Ratio IQ estimation versus IQ tests
It occurs to me that ratio IQ estimation has a great advantage over IQ tests. All IQ tests have ceiling effects: a gifted child can easily bump against these ceilings or have their test score lowered without even bumping against them. The simple presence of a ceiling has a depressant effect on scoring.
So what can we do about this? Well, I would advise an older method of estimating IQ, used for assessing the IQs of people who were not able to be tested in any other ways: ratio IQ estimation.
Why is there an advantage to ratio IQ estimation, as detailed in the previous post? Well, there are NO ceiling effects and you are getting a true grasp of how gifted a child is. The estimate of IQ obtained by looking at ratio IQs may seem a rough guide - but it could prove far more accurate than measuring the more gifted children with a test that has a ceiling of some kind - even a high ceiling. The estimate you get will not have been capped by the ceiling of a test.
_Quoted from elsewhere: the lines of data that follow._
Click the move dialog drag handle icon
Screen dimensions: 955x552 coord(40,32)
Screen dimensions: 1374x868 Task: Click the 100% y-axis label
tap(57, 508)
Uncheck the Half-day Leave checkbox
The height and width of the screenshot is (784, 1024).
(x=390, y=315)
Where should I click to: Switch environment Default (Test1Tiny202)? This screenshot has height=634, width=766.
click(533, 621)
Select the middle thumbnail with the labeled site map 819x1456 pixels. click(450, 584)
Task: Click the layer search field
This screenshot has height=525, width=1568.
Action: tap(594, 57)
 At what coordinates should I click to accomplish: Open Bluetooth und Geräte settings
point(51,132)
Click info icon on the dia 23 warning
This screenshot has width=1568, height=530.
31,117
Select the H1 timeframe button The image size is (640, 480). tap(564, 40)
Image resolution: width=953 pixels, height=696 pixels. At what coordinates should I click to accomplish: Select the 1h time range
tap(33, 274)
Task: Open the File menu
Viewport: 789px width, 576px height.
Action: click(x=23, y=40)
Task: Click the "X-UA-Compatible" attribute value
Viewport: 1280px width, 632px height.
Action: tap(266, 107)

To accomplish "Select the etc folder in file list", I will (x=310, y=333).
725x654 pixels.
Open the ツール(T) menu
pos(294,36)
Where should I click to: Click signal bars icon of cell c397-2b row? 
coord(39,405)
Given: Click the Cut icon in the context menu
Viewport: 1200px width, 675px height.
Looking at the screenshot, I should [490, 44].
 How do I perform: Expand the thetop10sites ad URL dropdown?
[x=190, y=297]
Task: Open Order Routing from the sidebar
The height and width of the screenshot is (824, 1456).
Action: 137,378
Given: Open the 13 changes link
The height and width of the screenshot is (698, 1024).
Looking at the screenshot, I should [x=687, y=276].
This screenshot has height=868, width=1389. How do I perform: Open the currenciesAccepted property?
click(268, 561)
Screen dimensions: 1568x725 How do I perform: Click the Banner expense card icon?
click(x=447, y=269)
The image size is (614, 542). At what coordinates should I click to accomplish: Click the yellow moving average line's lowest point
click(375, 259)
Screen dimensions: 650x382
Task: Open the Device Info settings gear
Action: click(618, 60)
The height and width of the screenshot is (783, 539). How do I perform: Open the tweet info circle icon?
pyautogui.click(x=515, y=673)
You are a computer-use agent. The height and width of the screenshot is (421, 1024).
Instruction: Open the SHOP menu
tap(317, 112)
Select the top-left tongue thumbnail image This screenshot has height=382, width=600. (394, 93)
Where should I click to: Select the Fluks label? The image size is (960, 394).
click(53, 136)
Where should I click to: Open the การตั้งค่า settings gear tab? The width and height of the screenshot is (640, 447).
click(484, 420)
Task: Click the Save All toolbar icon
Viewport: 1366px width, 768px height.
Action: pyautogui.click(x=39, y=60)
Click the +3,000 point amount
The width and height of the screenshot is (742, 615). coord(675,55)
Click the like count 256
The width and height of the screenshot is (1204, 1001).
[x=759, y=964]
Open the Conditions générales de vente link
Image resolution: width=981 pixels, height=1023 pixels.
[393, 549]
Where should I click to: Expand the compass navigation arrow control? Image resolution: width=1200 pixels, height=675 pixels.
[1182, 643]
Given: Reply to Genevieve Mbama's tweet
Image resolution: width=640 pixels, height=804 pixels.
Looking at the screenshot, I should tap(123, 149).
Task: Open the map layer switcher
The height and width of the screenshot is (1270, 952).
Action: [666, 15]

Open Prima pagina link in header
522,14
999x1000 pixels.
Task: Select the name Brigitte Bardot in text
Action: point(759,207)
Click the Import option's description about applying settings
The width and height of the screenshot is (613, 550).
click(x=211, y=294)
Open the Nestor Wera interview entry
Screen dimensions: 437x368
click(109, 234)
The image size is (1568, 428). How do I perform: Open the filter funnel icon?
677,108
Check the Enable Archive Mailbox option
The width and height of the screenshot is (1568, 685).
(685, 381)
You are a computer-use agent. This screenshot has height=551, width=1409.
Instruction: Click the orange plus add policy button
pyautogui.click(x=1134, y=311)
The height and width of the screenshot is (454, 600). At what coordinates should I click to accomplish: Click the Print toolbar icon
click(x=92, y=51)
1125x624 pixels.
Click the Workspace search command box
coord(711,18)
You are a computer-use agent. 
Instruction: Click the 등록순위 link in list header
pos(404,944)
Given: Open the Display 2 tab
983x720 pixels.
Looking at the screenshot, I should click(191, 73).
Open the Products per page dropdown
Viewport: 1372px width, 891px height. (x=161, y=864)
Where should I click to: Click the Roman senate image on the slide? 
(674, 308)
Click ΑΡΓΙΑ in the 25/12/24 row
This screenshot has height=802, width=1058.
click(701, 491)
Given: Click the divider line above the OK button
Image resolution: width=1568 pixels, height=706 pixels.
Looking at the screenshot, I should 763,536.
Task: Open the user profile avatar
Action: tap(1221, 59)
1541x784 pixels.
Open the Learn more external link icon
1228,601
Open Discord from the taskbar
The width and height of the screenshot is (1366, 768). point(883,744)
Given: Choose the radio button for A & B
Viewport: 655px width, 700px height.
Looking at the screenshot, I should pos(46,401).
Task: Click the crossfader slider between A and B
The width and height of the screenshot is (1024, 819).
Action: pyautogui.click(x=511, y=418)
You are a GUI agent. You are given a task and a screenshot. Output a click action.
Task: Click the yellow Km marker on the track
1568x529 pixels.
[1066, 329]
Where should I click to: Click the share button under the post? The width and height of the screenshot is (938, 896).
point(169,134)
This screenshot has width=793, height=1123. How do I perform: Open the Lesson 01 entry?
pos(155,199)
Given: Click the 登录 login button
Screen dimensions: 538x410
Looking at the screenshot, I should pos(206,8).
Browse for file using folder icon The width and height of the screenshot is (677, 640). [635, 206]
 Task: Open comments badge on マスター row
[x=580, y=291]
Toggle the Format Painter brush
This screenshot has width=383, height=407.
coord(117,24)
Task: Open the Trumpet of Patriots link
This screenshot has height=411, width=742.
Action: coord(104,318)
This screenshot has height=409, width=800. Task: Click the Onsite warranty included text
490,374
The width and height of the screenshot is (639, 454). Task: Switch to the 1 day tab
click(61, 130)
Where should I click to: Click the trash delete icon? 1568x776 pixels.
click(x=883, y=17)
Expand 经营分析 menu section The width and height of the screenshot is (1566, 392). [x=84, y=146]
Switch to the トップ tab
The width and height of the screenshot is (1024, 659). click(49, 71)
In this way, we can be sure that the estimates of historic personages like William James Sidis - estimated at 250 to 300 - are accurate, in the sense that they are likely to be at least a threshold below which he could not have been, to have achieved what he did.
So, are we to throw away IQ tests? Well, perhaps for our most gifted, we should - because ALL IQ tests have natural ceilings and all will depress scores for the most gifted. This problem is now much more serious than it used to be, since, for reasons that are quite unfathomable, all modern tests are designed to lower the scores of gifted students. All of these tests will give an inaccurate assessment of any gifted child.
So, if you want a truer handle on your child's giftedness, calculate a ratio IQ: it will give a better insight into the true state of affairs, if your child is one of those who hits ceilings.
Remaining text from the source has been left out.